Metal ions can act as catalysts in a number of ways. The most obvious is electrostatic: as a stable positive charge, in the significant cases a divalent cation, they can stabilize negative charges in the transition state. Mg⁺⁺ and Ca⁺⁺, which can interact with only four ligands, generally do nothing fancier than that, and indeed act largely as 'bridges' in binding negatively charged groups - for instance ATP nearly always reacts as its Mg⁺⁺ complex. Zinc is the most often used as a strong positive charge which polarizes compounds coordinated to it and favors a negatively charged transition state, as in liver alcohol dehydrogenase.

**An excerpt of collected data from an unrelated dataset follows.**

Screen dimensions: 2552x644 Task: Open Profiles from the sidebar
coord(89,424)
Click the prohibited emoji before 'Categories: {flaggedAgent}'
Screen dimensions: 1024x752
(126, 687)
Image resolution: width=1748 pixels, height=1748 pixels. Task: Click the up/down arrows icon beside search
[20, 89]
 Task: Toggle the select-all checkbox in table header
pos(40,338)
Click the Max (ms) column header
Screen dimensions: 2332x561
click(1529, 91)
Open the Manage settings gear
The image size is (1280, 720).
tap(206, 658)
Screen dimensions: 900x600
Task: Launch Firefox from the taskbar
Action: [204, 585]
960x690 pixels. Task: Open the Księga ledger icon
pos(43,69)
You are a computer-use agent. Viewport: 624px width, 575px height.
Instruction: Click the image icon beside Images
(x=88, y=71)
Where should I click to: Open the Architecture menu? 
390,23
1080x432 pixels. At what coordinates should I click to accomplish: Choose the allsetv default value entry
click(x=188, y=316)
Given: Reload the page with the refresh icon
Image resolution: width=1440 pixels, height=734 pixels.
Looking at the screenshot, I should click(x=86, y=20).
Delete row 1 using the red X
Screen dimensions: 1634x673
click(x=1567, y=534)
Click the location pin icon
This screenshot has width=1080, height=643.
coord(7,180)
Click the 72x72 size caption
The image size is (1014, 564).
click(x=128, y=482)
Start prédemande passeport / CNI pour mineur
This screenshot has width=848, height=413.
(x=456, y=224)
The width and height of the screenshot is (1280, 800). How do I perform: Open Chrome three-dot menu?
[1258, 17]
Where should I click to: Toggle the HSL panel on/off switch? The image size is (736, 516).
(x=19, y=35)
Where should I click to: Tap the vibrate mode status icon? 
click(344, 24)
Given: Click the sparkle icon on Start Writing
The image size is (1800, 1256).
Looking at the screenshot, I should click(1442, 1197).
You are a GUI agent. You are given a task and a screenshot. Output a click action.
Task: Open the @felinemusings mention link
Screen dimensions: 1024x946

A less obvious but related means for metal ions to catalyze reactions is to polarize a coordinated water molecule, which then attacks the substrate. For instance, Zn in carbonic anhydrase is coordinated to three histidines which attach it to the protein, but the fourth ligand is a water molecule which is believed to have a pK_a of 7 rather than 15.74 (K_w = 10^-14 divided by 55 m). Metal-bound OH^-, though with a far lower pK_a than free water, reacts nearly as well as free OH^- - for instance, H₂O bound to Co(NH₃)₅⁺⁺⁺has a pK_a of 6.6, 9 pH units below that of free H₂O, but is only 40 fold less effective than an equimolar concentration of free OH^-in catalyzing the hydration of CO₂, though this rather disagrees with the Brønsted relationships for organic bases and acids, where effectiveness in catalysis follows pK_a rather well, i.e. if log k₂ = A + bpK_a and b is 0.5, a decrease of pK_a by 9 units should mean a 4.5-fold decrease in log k₂ and thus a 30,000 fold decrease in rate.

The really catalytic metal ions are usually the transition metals, Mn⁺⁺, Fe⁺⁺, Co⁺⁺, Cu⁺⁺ and Zn⁺⁺ - partly because they have a smaller ionic radius than Ca⁺⁺ or Mg⁺⁺, more because they have more unfilled orbitals to coordinate ligands, hold them close while they work on them. Cu and Fe also can act as redox catalysts, shifting back and forth between different oxidation states, in the course of a reaction in which substrates are oxidized and reduced; in some cases oxidation states not seen free in solution, such as Cu⁺⁺⁺ and Fe⁺⁴, seem to be involved.